▸ WHAT THE TASK ASKS
Copy out the listing lines from the one containing "What do you see at coordinates (1366, 90)" through the one containing "The width and height of the screenshot is (669, 1010).", inclusive, and nothing else.

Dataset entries
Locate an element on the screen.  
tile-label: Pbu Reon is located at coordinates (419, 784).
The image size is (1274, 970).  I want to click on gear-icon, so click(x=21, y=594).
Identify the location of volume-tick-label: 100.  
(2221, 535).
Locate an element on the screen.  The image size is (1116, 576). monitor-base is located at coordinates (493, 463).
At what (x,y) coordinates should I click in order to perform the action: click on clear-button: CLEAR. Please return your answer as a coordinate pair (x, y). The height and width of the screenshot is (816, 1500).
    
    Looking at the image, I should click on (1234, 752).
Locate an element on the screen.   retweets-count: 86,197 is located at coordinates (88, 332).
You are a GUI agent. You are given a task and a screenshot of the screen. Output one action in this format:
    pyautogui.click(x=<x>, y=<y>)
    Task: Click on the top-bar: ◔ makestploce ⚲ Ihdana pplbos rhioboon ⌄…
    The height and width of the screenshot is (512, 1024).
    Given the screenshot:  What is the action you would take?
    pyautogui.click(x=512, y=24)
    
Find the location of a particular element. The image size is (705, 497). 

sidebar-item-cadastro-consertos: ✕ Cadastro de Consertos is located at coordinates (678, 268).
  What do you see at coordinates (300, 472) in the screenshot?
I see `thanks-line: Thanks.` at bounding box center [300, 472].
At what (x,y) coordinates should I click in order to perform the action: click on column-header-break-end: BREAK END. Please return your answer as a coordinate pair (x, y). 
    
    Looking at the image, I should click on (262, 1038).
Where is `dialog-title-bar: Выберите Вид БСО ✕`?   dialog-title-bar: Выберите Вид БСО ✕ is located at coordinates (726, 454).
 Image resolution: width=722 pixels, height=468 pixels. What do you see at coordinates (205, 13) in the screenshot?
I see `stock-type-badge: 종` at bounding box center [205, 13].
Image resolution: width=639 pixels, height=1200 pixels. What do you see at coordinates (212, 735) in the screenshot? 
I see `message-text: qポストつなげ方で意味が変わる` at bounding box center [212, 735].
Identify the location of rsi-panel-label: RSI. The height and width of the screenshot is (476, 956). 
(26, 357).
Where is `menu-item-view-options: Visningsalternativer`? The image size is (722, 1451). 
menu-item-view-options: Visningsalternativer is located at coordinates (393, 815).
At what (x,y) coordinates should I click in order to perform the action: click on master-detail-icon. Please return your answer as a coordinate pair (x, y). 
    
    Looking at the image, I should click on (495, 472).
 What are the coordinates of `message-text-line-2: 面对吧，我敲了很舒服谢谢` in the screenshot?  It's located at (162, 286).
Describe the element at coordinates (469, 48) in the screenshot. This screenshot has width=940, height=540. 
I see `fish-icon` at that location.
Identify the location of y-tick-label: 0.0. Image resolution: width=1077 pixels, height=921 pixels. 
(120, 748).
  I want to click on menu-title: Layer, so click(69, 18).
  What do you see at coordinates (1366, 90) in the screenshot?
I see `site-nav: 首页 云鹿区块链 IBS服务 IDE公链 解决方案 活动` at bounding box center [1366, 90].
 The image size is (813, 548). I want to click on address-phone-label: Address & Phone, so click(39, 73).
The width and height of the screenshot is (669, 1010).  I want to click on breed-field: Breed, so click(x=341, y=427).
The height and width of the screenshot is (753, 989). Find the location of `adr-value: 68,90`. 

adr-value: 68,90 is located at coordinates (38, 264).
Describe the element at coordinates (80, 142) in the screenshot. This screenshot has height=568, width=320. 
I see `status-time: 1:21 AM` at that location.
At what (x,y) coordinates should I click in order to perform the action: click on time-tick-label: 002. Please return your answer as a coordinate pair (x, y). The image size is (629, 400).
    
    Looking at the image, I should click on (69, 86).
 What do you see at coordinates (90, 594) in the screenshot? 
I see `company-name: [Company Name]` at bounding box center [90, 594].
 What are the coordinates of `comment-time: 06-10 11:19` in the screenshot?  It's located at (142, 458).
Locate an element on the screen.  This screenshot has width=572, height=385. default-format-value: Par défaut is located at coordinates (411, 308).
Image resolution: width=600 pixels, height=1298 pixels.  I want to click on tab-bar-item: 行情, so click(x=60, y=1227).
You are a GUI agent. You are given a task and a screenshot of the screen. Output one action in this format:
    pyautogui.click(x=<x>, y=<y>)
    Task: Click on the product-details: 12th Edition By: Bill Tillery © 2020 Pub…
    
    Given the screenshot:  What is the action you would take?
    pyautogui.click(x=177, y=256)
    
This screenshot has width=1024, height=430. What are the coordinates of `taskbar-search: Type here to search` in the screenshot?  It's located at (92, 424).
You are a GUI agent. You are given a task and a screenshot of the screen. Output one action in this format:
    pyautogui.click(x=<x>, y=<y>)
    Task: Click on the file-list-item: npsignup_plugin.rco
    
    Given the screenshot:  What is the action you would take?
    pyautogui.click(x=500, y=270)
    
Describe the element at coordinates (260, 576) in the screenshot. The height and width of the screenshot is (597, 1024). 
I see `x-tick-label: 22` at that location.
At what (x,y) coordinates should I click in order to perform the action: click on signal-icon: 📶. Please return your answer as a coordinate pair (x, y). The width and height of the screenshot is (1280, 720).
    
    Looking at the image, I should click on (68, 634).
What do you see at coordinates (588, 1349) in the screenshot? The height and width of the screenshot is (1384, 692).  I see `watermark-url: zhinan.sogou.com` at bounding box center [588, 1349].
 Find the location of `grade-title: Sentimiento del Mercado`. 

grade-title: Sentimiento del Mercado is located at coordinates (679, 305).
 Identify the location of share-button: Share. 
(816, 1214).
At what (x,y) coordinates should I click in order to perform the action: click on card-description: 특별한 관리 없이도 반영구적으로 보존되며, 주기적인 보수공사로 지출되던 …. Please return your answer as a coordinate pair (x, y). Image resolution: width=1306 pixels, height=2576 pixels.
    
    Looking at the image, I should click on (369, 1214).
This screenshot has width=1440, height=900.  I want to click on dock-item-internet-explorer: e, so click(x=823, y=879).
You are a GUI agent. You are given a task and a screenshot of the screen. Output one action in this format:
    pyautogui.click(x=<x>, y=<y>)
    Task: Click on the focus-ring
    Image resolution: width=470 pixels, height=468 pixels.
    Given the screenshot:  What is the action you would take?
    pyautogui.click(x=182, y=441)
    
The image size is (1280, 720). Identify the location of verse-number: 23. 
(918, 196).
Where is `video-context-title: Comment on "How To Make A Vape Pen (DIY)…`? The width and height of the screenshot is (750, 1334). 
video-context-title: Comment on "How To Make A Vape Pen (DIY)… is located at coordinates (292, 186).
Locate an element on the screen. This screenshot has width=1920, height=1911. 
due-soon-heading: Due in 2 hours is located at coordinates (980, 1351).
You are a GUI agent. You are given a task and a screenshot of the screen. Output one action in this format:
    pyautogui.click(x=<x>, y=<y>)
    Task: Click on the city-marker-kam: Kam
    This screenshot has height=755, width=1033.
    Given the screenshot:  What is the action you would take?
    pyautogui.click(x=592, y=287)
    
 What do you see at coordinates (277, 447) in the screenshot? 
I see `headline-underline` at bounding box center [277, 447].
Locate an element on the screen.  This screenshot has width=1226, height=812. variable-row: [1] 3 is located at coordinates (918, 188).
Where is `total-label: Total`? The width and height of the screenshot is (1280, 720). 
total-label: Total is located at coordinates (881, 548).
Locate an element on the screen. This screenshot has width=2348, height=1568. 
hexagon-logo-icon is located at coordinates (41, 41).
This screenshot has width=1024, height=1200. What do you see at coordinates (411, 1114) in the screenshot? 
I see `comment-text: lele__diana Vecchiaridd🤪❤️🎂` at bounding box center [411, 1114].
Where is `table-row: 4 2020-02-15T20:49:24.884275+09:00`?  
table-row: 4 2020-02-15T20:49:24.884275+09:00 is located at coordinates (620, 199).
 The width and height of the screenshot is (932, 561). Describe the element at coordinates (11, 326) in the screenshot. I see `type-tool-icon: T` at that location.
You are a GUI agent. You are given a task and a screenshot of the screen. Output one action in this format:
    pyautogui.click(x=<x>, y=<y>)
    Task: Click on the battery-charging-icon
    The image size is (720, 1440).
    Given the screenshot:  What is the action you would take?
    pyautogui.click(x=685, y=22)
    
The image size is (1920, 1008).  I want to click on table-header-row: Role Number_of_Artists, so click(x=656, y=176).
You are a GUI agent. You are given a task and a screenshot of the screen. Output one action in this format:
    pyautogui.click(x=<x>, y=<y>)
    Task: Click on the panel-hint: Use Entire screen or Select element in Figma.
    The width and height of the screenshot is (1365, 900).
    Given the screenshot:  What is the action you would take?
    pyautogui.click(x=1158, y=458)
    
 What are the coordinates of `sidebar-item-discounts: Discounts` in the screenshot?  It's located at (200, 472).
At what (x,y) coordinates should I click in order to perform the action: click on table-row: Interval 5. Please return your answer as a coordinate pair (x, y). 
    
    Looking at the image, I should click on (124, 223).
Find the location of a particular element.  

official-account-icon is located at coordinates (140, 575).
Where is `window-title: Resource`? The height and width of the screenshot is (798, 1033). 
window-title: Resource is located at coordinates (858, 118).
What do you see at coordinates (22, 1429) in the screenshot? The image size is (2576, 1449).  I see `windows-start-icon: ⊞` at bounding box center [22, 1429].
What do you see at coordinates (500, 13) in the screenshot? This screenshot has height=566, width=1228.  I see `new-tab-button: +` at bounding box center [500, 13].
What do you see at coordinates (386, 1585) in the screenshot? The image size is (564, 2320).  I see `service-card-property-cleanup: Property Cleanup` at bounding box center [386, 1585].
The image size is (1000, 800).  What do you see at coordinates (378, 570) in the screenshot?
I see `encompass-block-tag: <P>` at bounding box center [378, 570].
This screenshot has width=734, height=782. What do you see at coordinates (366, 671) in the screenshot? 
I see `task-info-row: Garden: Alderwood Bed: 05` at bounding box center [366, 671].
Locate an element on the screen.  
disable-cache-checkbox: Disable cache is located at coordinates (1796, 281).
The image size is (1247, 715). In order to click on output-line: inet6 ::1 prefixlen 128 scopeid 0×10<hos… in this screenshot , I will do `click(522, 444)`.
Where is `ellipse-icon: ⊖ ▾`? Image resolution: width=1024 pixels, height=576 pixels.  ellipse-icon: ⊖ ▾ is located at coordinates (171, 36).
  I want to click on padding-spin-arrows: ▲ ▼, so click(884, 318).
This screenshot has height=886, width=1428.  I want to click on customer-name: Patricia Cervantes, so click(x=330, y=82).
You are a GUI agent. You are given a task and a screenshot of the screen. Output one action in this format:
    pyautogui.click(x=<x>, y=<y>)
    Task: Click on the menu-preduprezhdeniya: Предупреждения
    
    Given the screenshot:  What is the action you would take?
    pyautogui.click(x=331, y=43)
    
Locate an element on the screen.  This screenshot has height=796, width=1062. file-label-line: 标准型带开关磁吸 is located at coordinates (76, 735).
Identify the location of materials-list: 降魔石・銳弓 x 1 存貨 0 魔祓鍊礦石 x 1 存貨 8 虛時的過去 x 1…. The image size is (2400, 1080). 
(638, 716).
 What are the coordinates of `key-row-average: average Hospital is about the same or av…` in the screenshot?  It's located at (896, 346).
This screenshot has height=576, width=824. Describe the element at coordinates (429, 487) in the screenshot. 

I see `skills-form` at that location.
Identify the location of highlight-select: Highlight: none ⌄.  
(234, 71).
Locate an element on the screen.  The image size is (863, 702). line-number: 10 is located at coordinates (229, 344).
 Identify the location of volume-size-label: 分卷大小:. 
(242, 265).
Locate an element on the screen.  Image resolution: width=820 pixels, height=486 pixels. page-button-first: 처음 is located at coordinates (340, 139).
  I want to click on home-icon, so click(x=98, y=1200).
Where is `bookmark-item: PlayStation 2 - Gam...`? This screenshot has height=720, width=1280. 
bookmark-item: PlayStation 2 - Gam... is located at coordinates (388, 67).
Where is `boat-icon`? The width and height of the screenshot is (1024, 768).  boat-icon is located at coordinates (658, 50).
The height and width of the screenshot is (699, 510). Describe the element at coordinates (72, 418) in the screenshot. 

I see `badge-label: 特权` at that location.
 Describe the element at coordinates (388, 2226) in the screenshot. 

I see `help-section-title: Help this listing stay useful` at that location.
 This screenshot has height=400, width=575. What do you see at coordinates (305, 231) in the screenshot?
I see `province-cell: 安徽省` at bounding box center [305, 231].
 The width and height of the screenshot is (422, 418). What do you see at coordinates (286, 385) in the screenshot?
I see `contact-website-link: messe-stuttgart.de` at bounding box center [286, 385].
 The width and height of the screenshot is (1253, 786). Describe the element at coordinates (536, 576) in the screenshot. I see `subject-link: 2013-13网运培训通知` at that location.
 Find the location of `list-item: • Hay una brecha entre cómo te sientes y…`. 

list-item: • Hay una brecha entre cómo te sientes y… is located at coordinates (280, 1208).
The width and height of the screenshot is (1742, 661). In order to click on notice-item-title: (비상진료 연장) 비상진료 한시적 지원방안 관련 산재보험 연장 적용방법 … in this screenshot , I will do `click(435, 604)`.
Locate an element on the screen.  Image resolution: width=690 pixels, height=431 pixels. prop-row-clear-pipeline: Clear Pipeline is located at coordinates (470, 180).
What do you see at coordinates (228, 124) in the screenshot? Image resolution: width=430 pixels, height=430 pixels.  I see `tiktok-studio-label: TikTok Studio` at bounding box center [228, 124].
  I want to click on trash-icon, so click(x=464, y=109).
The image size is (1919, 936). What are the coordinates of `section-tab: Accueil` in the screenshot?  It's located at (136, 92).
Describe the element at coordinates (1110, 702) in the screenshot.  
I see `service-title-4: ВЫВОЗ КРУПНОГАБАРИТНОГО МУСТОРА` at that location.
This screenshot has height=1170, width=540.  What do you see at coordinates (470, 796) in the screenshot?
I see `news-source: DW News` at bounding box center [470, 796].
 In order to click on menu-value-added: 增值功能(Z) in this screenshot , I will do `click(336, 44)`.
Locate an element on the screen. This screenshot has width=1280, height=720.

▸ RESPONSE BOX
  What do you see at coordinates (1366, 90) in the screenshot?
I see `site-nav: 首页 云鹿区块链 IBS服务 IDE公链 解决方案 活动` at bounding box center [1366, 90].
 The image size is (813, 548). I want to click on address-phone-label: Address & Phone, so click(39, 73).
The width and height of the screenshot is (669, 1010).  I want to click on breed-field: Breed, so click(x=341, y=427).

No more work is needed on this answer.